Resta, ainda, um outro tipo de profissional, conhecido como o ouvinte. Esse doutor-bruxo tem o poder de exorcisar os demônios que se alojam nas cabeças das pessoas enfeitiçadas. Os Nacirema acreditam que os adultos enfeiticem seus próprios filhos; particularmente, teme-se que ao serem ensinados sobre os ritos corporais secretos, as crianças sejam amaldiçoadas. A contra-mágica do doutor-bruxo é inusitada por sua carência de aspectos rituais. O paciente simplesmente conta ao ouvinte todos os seus problemas e temores, principiando pelas dificuldades iniciais que consegue lembrar. A memória demonstrada pelos Nacirema em tais sessões é realmente notável. Não é incomum um paciente deplorar a rejeição que sentiu, ainda quando bebê, ao ser desmamado; outros chegam a reportar traumas originários do próprio nascimento.
Como conclusão, deve-se fazer referências a certas práticas que têm base na estética nativa, mas que decorrem da aversão perversiva ao corpo e suas funções naturais. Existem jejuns rituais para tornar magras as pessoas gordas, assim como banquetes cerimoniais para engordar pessoas magras. Outros ritos são usados para tornar maiores os seios das mulheres, ou então para reduzi-los de tamanho. A insatisfação geral com as proporções dos seios é simbolizada no fato de a forma adorada estar fisicamente além da escala de variação humana. Umas poucas mulheres, dotadas com um desenvolvimento hipermamário, são tão idolatradas que podem garantir seu futuro simplesmente indo de cidade a cidade para exibir seus seios em troca de uma taxa.

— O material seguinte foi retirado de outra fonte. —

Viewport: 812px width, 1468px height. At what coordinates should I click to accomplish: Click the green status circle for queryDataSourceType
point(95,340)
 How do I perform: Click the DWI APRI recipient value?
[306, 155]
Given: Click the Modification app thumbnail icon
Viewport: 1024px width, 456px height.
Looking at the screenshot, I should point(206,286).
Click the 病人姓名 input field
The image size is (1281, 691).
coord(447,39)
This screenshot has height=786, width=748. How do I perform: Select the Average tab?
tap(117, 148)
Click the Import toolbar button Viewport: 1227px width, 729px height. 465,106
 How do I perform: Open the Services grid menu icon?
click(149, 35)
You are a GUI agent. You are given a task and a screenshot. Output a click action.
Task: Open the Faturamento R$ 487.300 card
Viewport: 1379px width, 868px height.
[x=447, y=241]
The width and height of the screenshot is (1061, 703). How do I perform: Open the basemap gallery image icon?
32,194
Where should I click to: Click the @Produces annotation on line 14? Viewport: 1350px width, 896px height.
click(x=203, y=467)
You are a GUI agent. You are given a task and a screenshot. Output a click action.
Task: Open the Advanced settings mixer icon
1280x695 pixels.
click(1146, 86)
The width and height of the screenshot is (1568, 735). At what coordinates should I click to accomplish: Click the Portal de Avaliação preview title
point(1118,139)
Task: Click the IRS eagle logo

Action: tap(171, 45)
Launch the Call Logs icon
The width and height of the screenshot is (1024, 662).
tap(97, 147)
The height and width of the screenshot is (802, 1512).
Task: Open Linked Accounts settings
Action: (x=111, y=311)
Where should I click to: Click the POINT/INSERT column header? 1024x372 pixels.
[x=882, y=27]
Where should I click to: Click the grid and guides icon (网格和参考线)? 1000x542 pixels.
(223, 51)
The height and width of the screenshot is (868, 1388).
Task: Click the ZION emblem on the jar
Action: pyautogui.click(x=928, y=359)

Já fizemos referências ao fato de que as funções excretoras são ritualizadas, rotineiras e secretas. As funções naturais de reprodução são, da mesma forma, distorcidas. O intercurso sexual é tabu, enquanto assunto, e programável, enquanto atividade. Sao feitos tremendos esforços para evitar a gravidez, pelo uso de substâncias mágicas diversas ou pela limitação do intercurso sexual a certas fases da lua. A concepção é, na realidade, pouco freqüente. Quando grávidas, as mulheres se vestem de modo a esconder seu estado. O parto tem lugar em segredo, sem amigos ou parentes para ajudar, e a maioria das mulheres prefere não amamentar seus pequenos.
Nossa análise da vida ritual dos Nacirema certamente demonstrou ser esse povo dominado pela crença na magia. É difícil compreender como tal povo conseguiu sobreviver por tão longo tempo sob a carga que impôs a si mesmo. Mas até costumes tão exóticos quanto os aqui descritos ganham seu real significado quando são encarados sob o ângulo destacado por Malinowski:
"Olhando de longe, de nossos altos postos de segurança na civilização desenvolvida, é fácil perceber toda a crueza e irrelevância da magia. Mas sem seu poder e orientação, o homem primitivo não poderia ter dominado, como o fez, suas dificuldades práticas, nem poderia o homem ter avançado aos estágios mais altos da civilização".
AK Romney e PL De Vore. 1973. You and others: readings in introductory anthropology. Cambridge. p.72-76. Tradução para utilização na UFSC de Selma Erlich. Adaptação e correção ortográfica de Olegario da Costa.